Tax-exempt stockholders that are social clubs, voluntary employee benefit associations, supplemental unemployment benefit trusts, and qualified group legal services plans exempt from federal income taxation under sections 501(c)(7), (c)(9), (c)(17) and (c)(20) of the Internal Revenue Code are subject to different UBTI rules, which generally require such stockholders to characterize distributions that we make as UBTI.
In certain circumstances, a pension trust that owns more than 10% of our stock could be required to treat a percentage of the dividends as UBTI, if we are a “pension-held REIT.” We will not be a pension-held REIT unless (1) we are required to “look through” one or more of our pension stockholders in order to satisfy the REIT closely held test and (2) either (i) one pension trust owns more than 25% of the value of our stock, or (ii) a group of pension trusts, each individually holding more than 10% of the value of our stock, collectively owns more than 50% of our stock. Certain restrictions on ownership and transfer of our stock should generally prevent a tax-exempt entity from owning more than 10% of the value of our stock, and should generally prevent us from becoming a pension-held REIT.
Tax-exempt stockholders are urged to consult their tax advisors regarding the federal, state, local and foreign income and other tax consequences of owning JER Investors Trust stock.
Other Tax Considerations
Legislative or Other Actions Affecting REITs
The rules dealing with federal income taxation are constantly under review by persons involved in the legislative process and by the IRS and the U.S. Treasury Department. Changes to the federal tax laws and interpretations thereof could adversely affect an investment in our stock.
The American Jobs Creation Act of 2004 contains a number of provisions that affect the tax treatment of REITs and their stockholders, many of which apply retroactively to 2001. As discussed above, the 2004 Act includes provisions that generally ease compliance with certain REIT asset requirements, with the REIT 95% gross income requirement (in connection with income from hedging activities), and which grant relief in cases involving violations of the REIT asset and other requirements, provided that specified conditions are met. See “Taxation of JER Investors Trust—Requirements for Qualification—General,” “—Asset Tests,” “—Income Tests” and “—Failure to Qualify.” The 2004 Act also alters the tax treatment of capital gain dividends received by foreign stockholders in some cases. See “Taxation of Stockholders—Taxation of Foreign Stockholders—Capital Gain Dividends.”

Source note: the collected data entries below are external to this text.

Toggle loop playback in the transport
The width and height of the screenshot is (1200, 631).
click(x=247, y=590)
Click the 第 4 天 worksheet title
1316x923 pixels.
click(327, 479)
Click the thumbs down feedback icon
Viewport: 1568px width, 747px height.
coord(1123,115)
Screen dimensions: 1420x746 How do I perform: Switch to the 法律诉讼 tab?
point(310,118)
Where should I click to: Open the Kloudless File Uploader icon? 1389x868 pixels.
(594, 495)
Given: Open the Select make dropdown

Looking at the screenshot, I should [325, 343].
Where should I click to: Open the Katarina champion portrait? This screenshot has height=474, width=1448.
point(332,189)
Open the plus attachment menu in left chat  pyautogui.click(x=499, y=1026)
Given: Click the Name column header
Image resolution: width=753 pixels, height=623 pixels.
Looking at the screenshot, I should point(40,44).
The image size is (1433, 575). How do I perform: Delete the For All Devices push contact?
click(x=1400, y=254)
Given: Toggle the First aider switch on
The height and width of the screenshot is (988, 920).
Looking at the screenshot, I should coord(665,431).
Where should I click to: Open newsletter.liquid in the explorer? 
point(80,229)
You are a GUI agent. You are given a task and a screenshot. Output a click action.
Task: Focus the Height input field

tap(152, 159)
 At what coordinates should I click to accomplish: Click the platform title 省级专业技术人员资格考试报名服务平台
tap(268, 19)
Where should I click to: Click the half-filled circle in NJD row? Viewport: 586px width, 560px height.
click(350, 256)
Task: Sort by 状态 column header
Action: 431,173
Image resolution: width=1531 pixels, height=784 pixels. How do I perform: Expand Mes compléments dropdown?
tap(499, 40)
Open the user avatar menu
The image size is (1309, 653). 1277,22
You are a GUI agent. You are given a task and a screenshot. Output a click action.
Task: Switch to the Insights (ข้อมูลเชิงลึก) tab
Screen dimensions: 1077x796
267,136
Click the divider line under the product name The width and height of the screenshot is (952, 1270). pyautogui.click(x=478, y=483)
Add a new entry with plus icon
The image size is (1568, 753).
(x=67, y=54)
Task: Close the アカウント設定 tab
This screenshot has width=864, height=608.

State, Local and Foreign Taxes
We and our subsidiaries and stockholders may be subject to state, local or foreign taxation in various jurisdictions, including those in which we or they transact business, own property or reside. We may own properties located in numerous jurisdictions, and may be required to file tax returns in some or all of those jurisdictions. Our state, local or foreign tax treatment and that of our stockholders may not conform to the federal income tax treatment discussed above. We may pay foreign property taxes, and dispositions of foreign property or operations involving, or investments in, foreign property may give rise to foreign income or other tax liability in amounts that could be substantial. Any foreign taxes that we incur do not pass through to stockholders as a credit against their U.S. federal income tax liability. Prospective investors should consult their tax advisors regarding the application and effect of state, local and foreign income and other tax laws on an investment in our stock or other securities.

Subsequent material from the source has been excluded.